Amazon's Trainium (training) and Inferentia (inference) product lines already embed the same economic logic. CEO Andy Jassy disclosed this month that Amazon's chip business — including Graviton, Trainium, and Nitro — runs at over $20 billion annualized, growing triple digits, and that custom silicon could save AWS tens of billions in annual capex while delivering several hundred basis points of operating-margin advantage over relying on merchant GPUs for inference. Trainium3, now shipping, carries 144 GB of HBM3e and targets agentic and reasoning workloads explicitly.
When both Google and AWS independently arrive at the same architecture split, that is not marketing. It is market structure. The AI hardware market is segmenting: pre-training, post-training, test-time compute, and agentic inference are now distinct economic regimes requiring distinct memory hierarchies and network topologies.
What This Means for Nvidia, Broadcom, Marvell, and Alphabet
Nvidia is not the loser here, but it is no longer the only answer to the right question.

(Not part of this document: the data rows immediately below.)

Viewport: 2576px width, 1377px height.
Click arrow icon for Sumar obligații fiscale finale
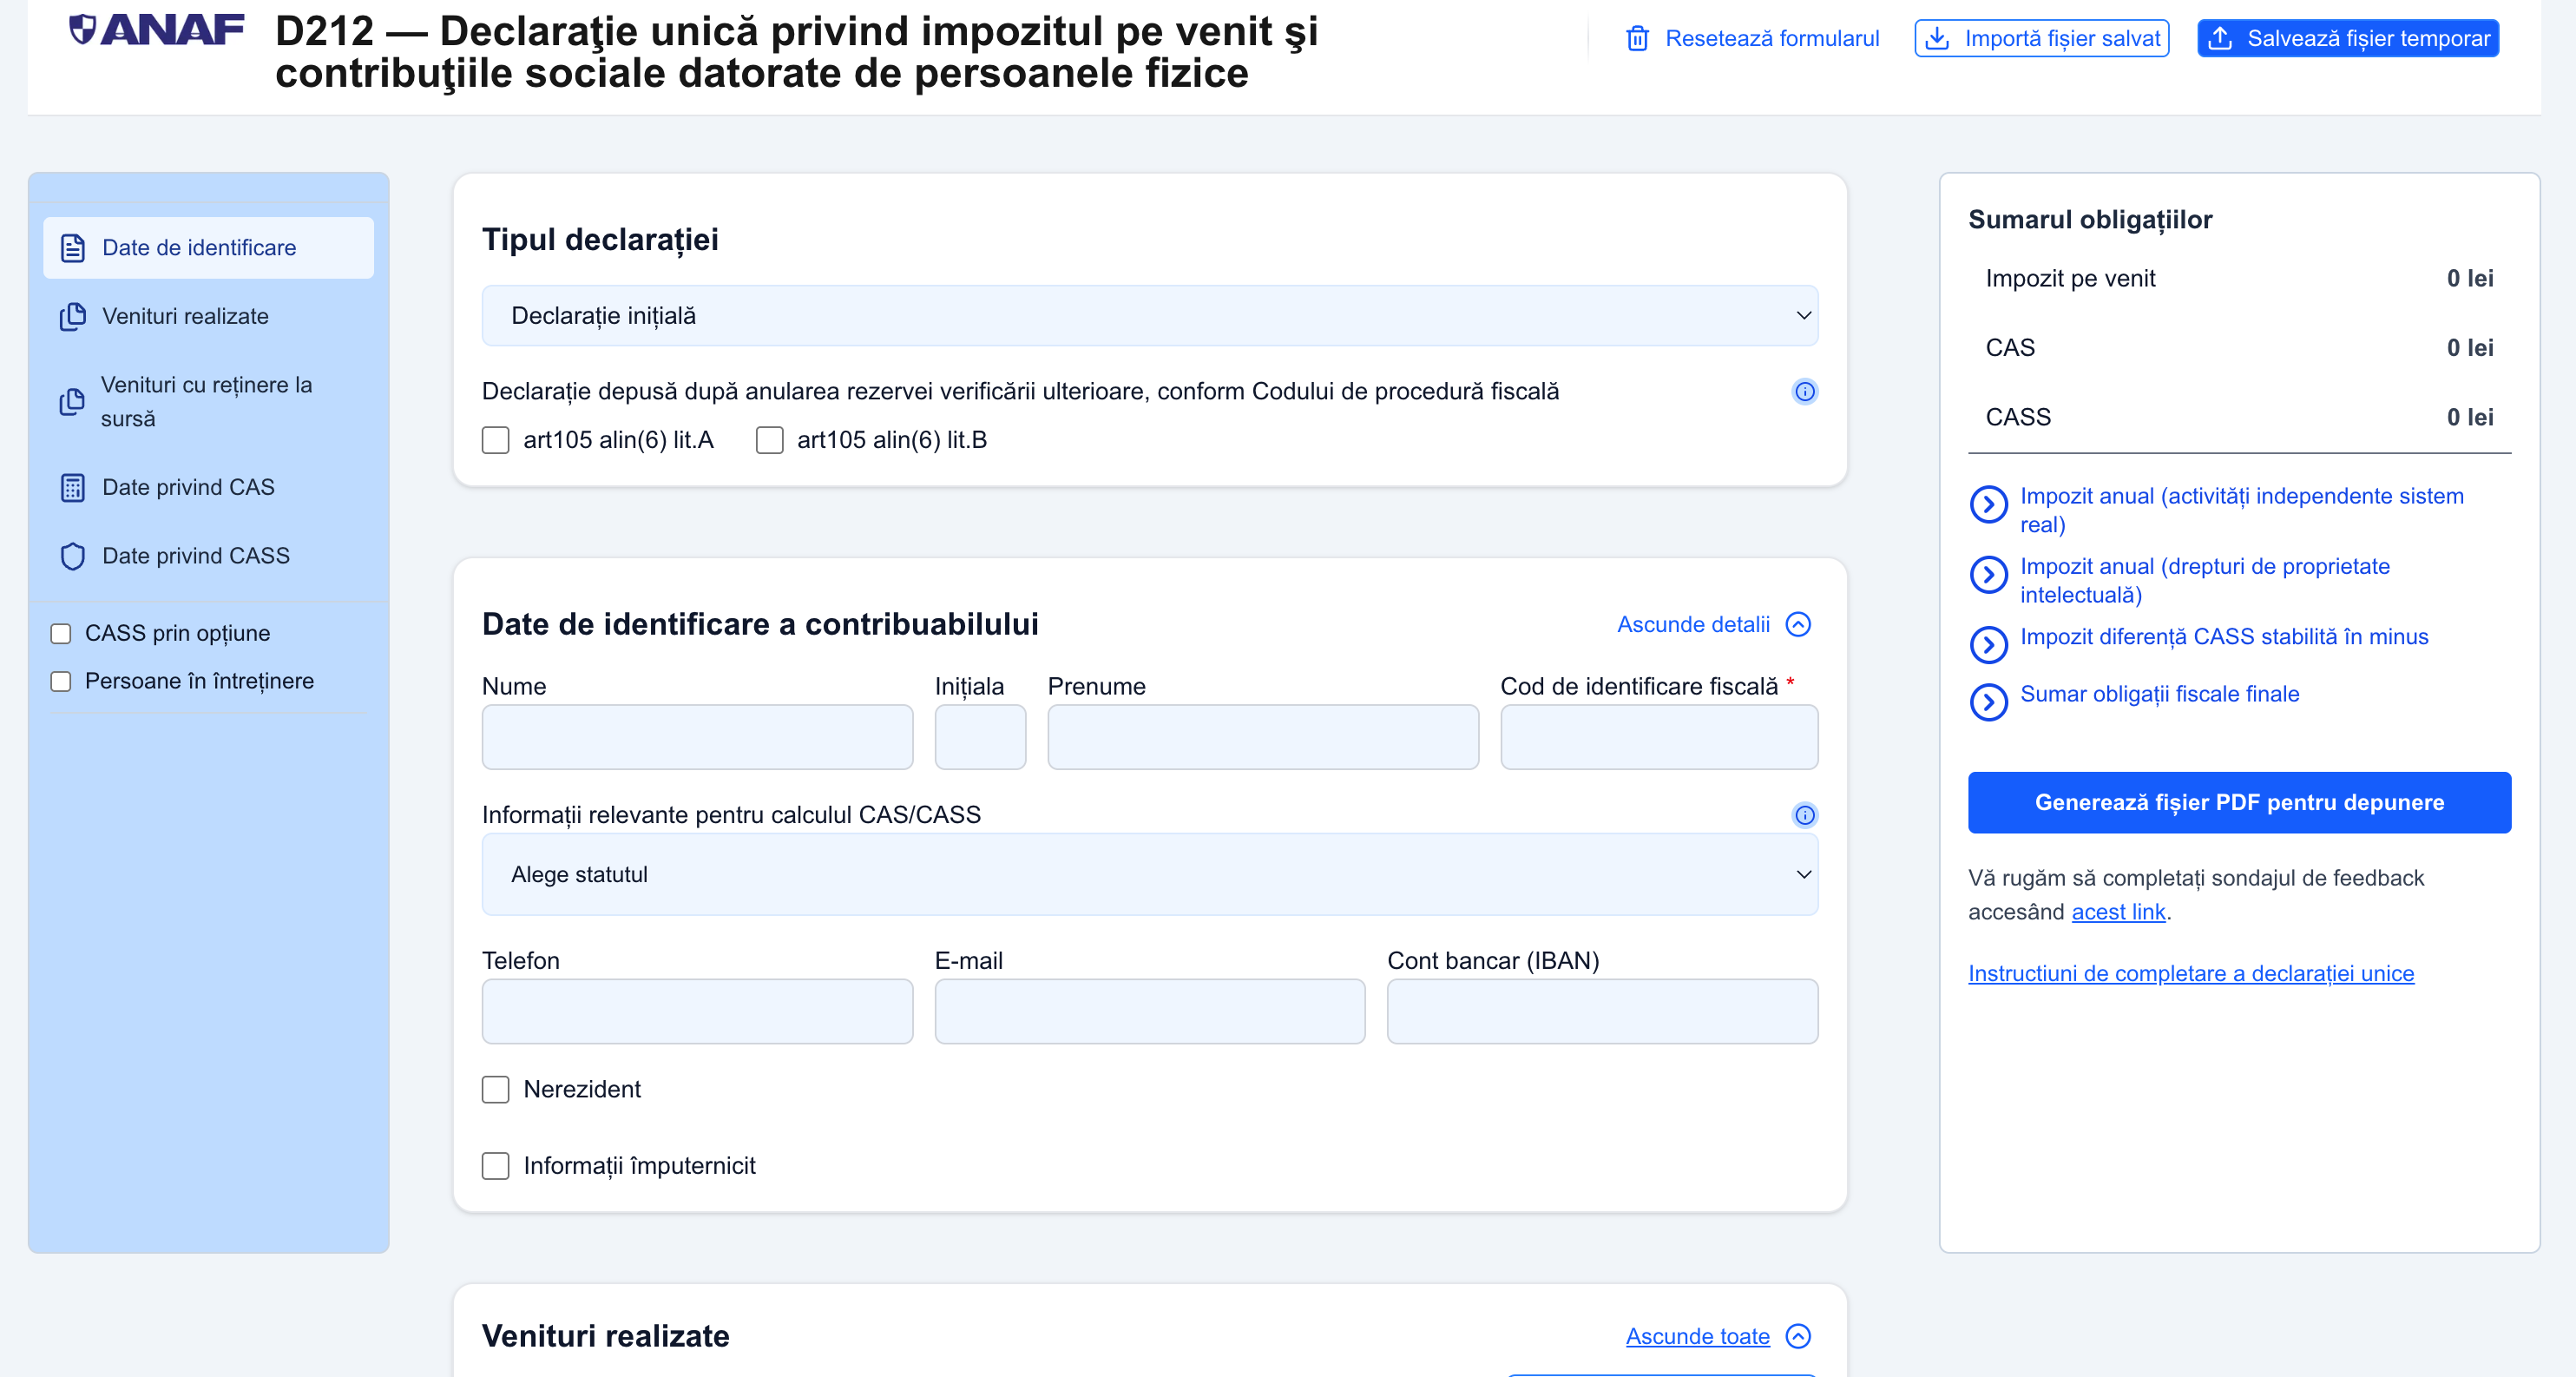(1988, 702)
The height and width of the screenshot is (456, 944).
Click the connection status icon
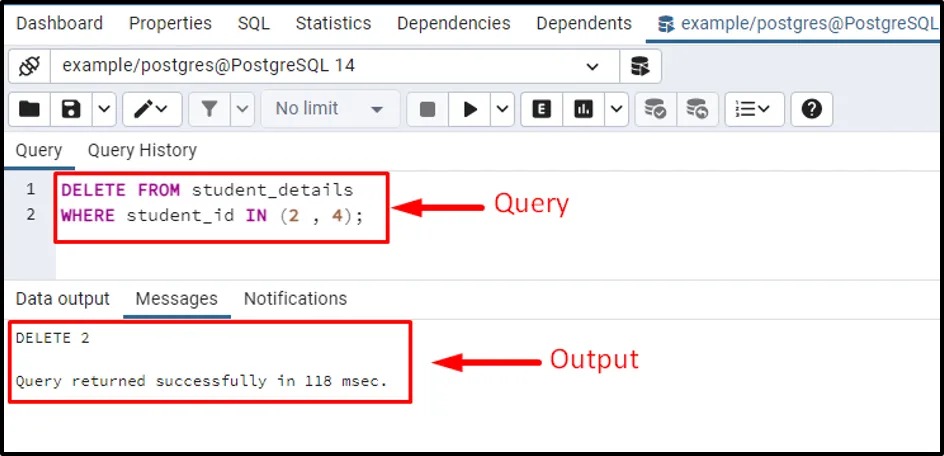click(x=30, y=67)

Its structural strength — CUDA, ecosystem, merchant-silicon portability, and developer familiarity — remains decisive for broad enterprise standardization and multi-cloud optionality. What narrows is the set of workloads where Nvidia can charge unquestioned scarcity rents: specifically, the high-volume, repetitive inference lanes where hyperscaler ASICs earn their economics at scale. Anthropic's commitment of up to one million TPUs to Google Cloud, while also running on AWS Trainium and Nvidia GPUs simultaneously, is the clearest external signal: even frontier labs want hardware diversity, not a new monoculture.
Broadcom remains a net winner, but Google's concurrent talks with Marvell for additional inference silicon and a memory processing unit are disciplining leverage, not abandonment. Marvell is strategically relevant; it is not yet revenue-de-risked at current prices. Alphabet's TPU program, long dismissed as internal infrastructure, is now a commercial wedge with anchor customers. That improves the odds that AI becomes a cloud-margin story for the stock — though at roughly $4T market cap, it is not a clean rerating event from a single chip launch.
The deepest truth from today's announcement is this: the industry has stopped debating whether inference economics matter and started building dedicated hardware to win them. That shift was always inevitable. It is now official.